The WMA hereby reaffirms its position that it is necessary during the study planning process to identify post-trial access by study participants to prophylactic, diagnostic and therapeutic procedures identified as beneficial in the study or access to other appropriate care. Post-trial access arrangements or other care must be described in the study protocol so the ethical review committee may consider such arrangements during its review. [6]
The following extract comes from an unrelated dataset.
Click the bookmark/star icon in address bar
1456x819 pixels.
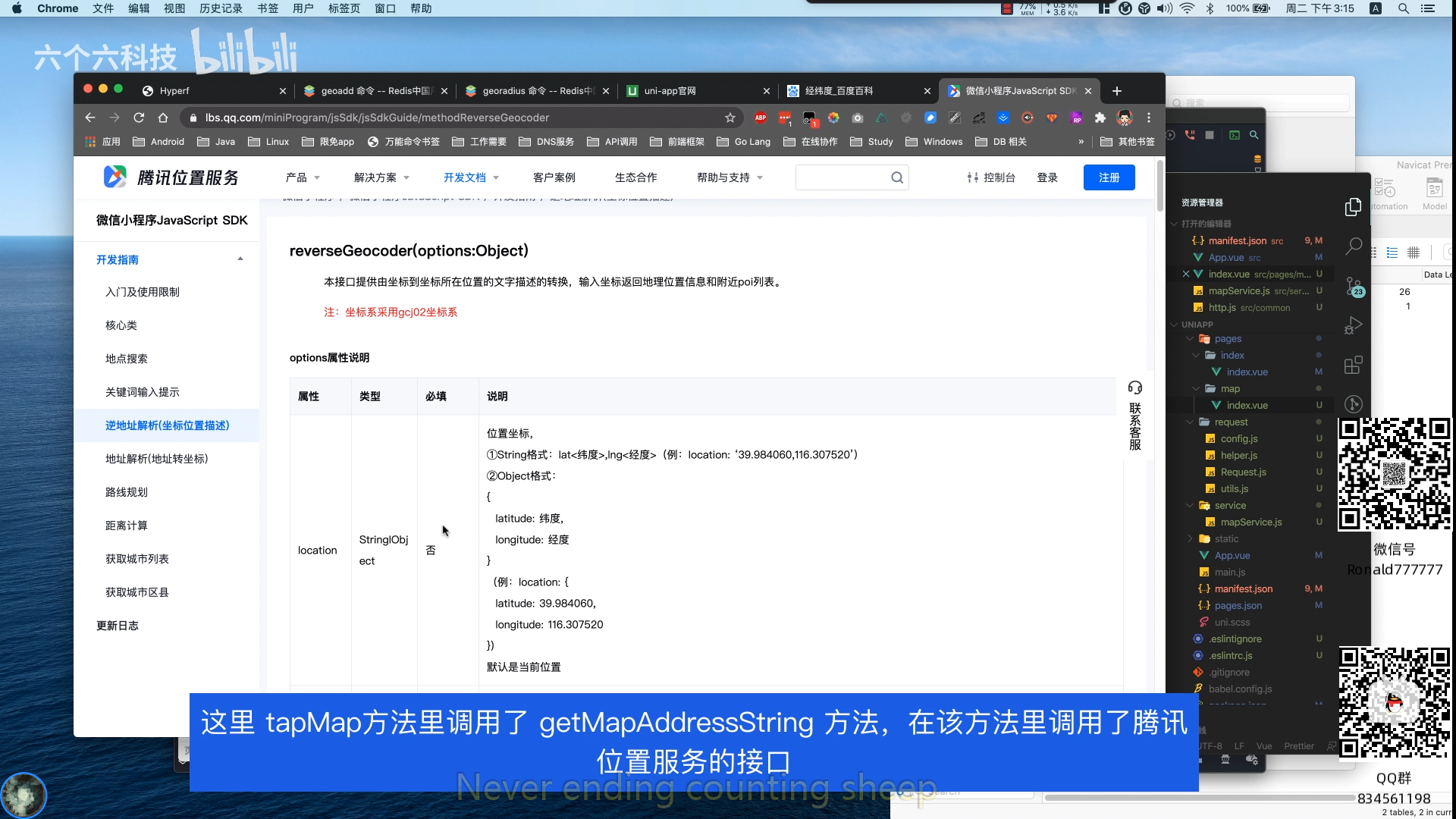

This amendment essentially does no more than push the issue back to individual researchers, requiring them to plan, and to state and justify their plan, for access to treatment when the trial is over. However, the emphasis is on ensuring that at least some access is assured, suggesting that the ethical consensus is nearer the second position than the first. But, as Greenwood and Hausdorff noted, [1] the practical specifics of what this "clarified" paragraph actually requires can remain obscure. Nonetheless, work on the ethical status of different research objectives has produced sophisticated and persuasive solutions to the problem of how researchers ought to allocate their attention to problems, which if anything is a harder intellectual problem. [7] Two things are clear: the paragraph 30 requirement remains the binding ethical norm, albeit one whose interpretation may be flexible. And meeting this requirement will need much more explicit collaboration between researchers, funders, hosts, and health systems, if this part of the Declaration is to be more than simply "aspirational". [8]

Richard Ashcroft is Head of the Medical Ethics Unit and Reader in Biomedical Ethics, Imperial College, London, United Kingdom. 

Further reading

World Medical Association. Declaration of Helsinki (revised). Paragraph 30. http://www.wma.net/e/policy/b3.htm (2004).

Murphy LB. Moral Demands in Nonideal Theory. New York: Oxford University Press, 2000.

Unger P. Living High and Letting Die: Our Illusion of Innocence. Oxford: Oxford University Press, 1996.

Daniels N, Sabin J. Setting Limits Fairly: Can We Learn to Share Medical Resources? Oxford: Oxford University Press, 2002.

Pogge TW. World Poverty and Human Rights: Cosmopolitan Responsibilities and Reforms. Oxford: Blackwell, 2002.

Wertheimer A. Exploitation. Princeton: Princeton UP, 1999

References

1. Greenwood B, Hausdorff WP After a trial is over: the ethical issues http://www.scidev.net/dossiers/index.cfm?fuseaction=policybrief&dossier=5&policy=41

2. Harris J. Research on human subjects. In: Freeman M, Lewis ADE (eds.) Law and Medicine: Current Legal Issues vol 3. Oxford: Oxford University Press, 2000.

3. Human Genome Organisation Ethics Committee. Statement on Benefit Sharing. Human Genome Organisation Ethics Committee. Statement on Benefit Sharing. Vancouver, April 9, 2000. http://www.gene.ucl.ac.uk/hugo/benefit.html

4. Ashcroft RE. Consent, inducement and conflict of interest in medical research and development. In: Boomgaarden J, Louhiala P, Wiesing U (eds). Issues in Medical Research Ethics: A Workbook for Practitioners and Students. Oxford: Berghahn Books, 2003: 21-30.

5. Kong WM. Legitimate requests and indecent proposals: Matters of justice in the ethical assessment of phase I trials involving competent patients. J Med Ethics 2005; 31: 205–28.

6. World Medical Association. Press release, May 17, 2004. http://www.wma.net/e/press/2004_11.htm

7. Flory JH, Kitcher P. Global health and the scientific research agenda. Philos Public Aff 2004; 32: 36–65.

8. Macklin R. Double Standards in Medical Research in Developing Countries Cambridge: Cambridge UP, 2004.